■ **What to produce**
Extract every line of the records below and reproduce each one without any changes.

Dataset entries:
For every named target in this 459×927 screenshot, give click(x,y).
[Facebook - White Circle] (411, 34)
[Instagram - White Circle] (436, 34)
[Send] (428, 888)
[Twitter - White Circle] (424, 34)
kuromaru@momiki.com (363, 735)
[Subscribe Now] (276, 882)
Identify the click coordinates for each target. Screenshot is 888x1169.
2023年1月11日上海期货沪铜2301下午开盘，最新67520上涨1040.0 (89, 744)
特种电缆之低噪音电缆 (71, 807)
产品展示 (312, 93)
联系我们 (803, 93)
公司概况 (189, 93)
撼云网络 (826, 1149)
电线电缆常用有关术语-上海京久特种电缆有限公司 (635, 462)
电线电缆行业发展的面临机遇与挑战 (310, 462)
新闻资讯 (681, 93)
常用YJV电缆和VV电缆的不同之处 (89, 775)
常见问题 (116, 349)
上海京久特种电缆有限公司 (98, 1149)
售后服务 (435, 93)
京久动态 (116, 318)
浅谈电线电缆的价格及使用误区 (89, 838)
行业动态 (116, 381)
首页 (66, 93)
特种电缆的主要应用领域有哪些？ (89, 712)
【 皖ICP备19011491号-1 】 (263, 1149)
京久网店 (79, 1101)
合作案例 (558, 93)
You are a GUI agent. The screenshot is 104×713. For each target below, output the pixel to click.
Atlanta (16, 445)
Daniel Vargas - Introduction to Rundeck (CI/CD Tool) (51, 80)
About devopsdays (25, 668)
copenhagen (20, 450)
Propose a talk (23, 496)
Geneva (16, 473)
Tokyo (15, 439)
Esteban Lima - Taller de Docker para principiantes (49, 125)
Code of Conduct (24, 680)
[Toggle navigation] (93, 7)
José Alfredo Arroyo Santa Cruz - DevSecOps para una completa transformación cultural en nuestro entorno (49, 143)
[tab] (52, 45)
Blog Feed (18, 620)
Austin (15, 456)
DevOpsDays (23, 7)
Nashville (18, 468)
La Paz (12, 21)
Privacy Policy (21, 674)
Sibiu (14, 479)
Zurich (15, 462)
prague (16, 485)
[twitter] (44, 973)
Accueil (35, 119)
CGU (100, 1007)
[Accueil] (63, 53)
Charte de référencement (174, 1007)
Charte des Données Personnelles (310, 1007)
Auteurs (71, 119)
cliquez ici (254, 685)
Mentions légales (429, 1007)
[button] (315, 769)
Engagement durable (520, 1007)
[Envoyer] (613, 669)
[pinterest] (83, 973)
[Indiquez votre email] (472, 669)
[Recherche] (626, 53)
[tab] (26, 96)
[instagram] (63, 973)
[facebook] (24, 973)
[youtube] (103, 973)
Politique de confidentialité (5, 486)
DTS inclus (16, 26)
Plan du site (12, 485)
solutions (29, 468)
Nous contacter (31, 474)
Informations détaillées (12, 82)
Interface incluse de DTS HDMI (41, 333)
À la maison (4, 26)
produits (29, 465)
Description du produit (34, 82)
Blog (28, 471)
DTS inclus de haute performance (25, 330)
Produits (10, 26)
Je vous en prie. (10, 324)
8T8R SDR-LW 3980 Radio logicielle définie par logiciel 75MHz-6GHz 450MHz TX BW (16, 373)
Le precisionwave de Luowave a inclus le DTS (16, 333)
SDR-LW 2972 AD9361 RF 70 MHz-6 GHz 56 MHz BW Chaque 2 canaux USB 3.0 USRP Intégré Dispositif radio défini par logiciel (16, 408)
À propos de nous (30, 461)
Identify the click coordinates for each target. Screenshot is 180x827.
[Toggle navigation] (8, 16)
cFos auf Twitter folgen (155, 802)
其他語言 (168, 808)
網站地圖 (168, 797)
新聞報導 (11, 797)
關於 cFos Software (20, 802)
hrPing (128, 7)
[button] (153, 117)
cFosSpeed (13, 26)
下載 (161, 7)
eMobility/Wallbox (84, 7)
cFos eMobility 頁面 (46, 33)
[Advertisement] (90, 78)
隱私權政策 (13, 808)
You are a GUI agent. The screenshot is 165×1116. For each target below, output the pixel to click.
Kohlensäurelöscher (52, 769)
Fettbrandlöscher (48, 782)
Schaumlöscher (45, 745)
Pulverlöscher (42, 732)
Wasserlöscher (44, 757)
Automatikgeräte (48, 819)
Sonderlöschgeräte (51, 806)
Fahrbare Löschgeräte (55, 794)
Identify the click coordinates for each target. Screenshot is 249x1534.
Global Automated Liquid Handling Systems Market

■ **Task solution**
For every named target in this 459×927 screenshot, give click(x,y).
[Facebook - White Circle] (411, 34)
[Instagram - White Circle] (436, 34)
[Send] (428, 888)
[Twitter - White Circle] (424, 34)
kuromaru@momiki.com (363, 735)
[Subscribe Now] (276, 882)
Identify the click coordinates for each target. Screenshot is 888x1169.
2023年1月11日上海期货沪铜2301下午开盘，最新67520上涨1040.0 (89, 744)
特种电缆之低噪音电缆 (71, 807)
产品展示 (312, 93)
联系我们 (803, 93)
公司概况 (189, 93)
撼云网络 (826, 1149)
电线电缆常用有关术语-上海京久特种电缆有限公司 (635, 462)
电线电缆行业发展的面临机遇与挑战 (310, 462)
新闻资讯 (681, 93)
常用YJV电缆和VV电缆的不同之处 (89, 775)
常见问题 (116, 349)
上海京久特种电缆有限公司 (98, 1149)
售后服务 (435, 93)
京久动态 (116, 318)
浅谈电线电缆的价格及使用误区 (89, 838)
行业动态 (116, 381)
首页 (66, 93)
特种电缆的主要应用领域有哪些？ (89, 712)
【 皖ICP备19011491号-1 】 (263, 1149)
京久网店 (79, 1101)
合作案例 (558, 93)
You are a GUI agent. The screenshot is 104×713. For each target below, output the pixel to click.
Atlanta (16, 445)
Daniel Vargas - Introduction to Rundeck (CI/CD Tool) (51, 80)
About devopsdays (25, 668)
copenhagen (20, 450)
Propose a talk (23, 496)
Geneva (16, 473)
Tokyo (15, 439)
Esteban Lima - Taller de Docker para principiantes (49, 125)
Code of Conduct (24, 680)
[Toggle navigation] (93, 7)
José Alfredo Arroyo Santa Cruz - DevSecOps para una completa transformación cultural en nuestro entorno (49, 143)
[tab] (52, 45)
Blog Feed (18, 620)
Austin (15, 456)
DevOpsDays (23, 7)
Nashville (18, 468)
La Paz (12, 21)
Privacy Policy (21, 674)
Sibiu (14, 479)
Zurich (15, 462)
prague (16, 485)
[twitter] (44, 973)
Accueil (35, 119)
CGU (100, 1007)
[Accueil] (63, 53)
Charte de référencement (174, 1007)
Charte des Données Personnelles (310, 1007)
Auteurs (71, 119)
cliquez ici (254, 685)
Mentions légales (429, 1007)
[button] (315, 769)
Engagement durable (520, 1007)
[Envoyer] (613, 669)
[pinterest] (83, 973)
[Indiquez votre email] (472, 669)
[Recherche] (626, 53)
[tab] (26, 96)
[instagram] (63, 973)
[facebook] (24, 973)
[youtube] (103, 973)
Politique de confidentialité (5, 486)
DTS inclus (16, 26)
Plan du site (12, 485)
solutions (29, 468)
Nous contacter (31, 474)
Informations détaillées (12, 82)
Interface incluse de DTS HDMI (41, 333)
À la maison (4, 26)
produits (29, 465)
Description du produit (34, 82)
Blog (28, 471)
DTS inclus de haute performance (25, 330)
Produits (10, 26)
Je vous en prie. (10, 324)
8T8R SDR-LW 3980 Radio logicielle définie par logiciel 75MHz-6GHz 450MHz TX BW (16, 373)
Le precisionwave de Luowave a inclus le DTS (16, 333)
SDR-LW 2972 AD9361 RF 70 MHz-6 GHz 56 MHz BW Chaque 2 canaux USB 3.0 USRP Intégré Dispositif radio défini par logiciel (16, 408)
À propos de nous (30, 461)
Identify the click coordinates for each target. Screenshot is 180x827.
[Toggle navigation] (8, 16)
cFos auf Twitter folgen (155, 802)
其他語言 (168, 808)
網站地圖 (168, 797)
新聞報導 (11, 797)
關於 cFos Software (20, 802)
hrPing (128, 7)
[button] (153, 117)
cFosSpeed (13, 26)
下載 (161, 7)
eMobility/Wallbox (84, 7)
cFos eMobility 頁面 (46, 33)
[Advertisement] (90, 78)
隱私權政策 (13, 808)
You are a GUI agent. The screenshot is 165×1116. For each target below, output the pixel to click.
Kohlensäurelöscher (52, 769)
Fettbrandlöscher (48, 782)
Schaumlöscher (45, 745)
Pulverlöscher (42, 732)
Wasserlöscher (44, 757)
Automatikgeräte (48, 819)
Sonderlöschgeräte (51, 806)
Fahrbare Löschgeräte (55, 794)
Identify the click coordinates for each target. Screenshot is 249x1534.
Global Automated Liquid Handling Systems Market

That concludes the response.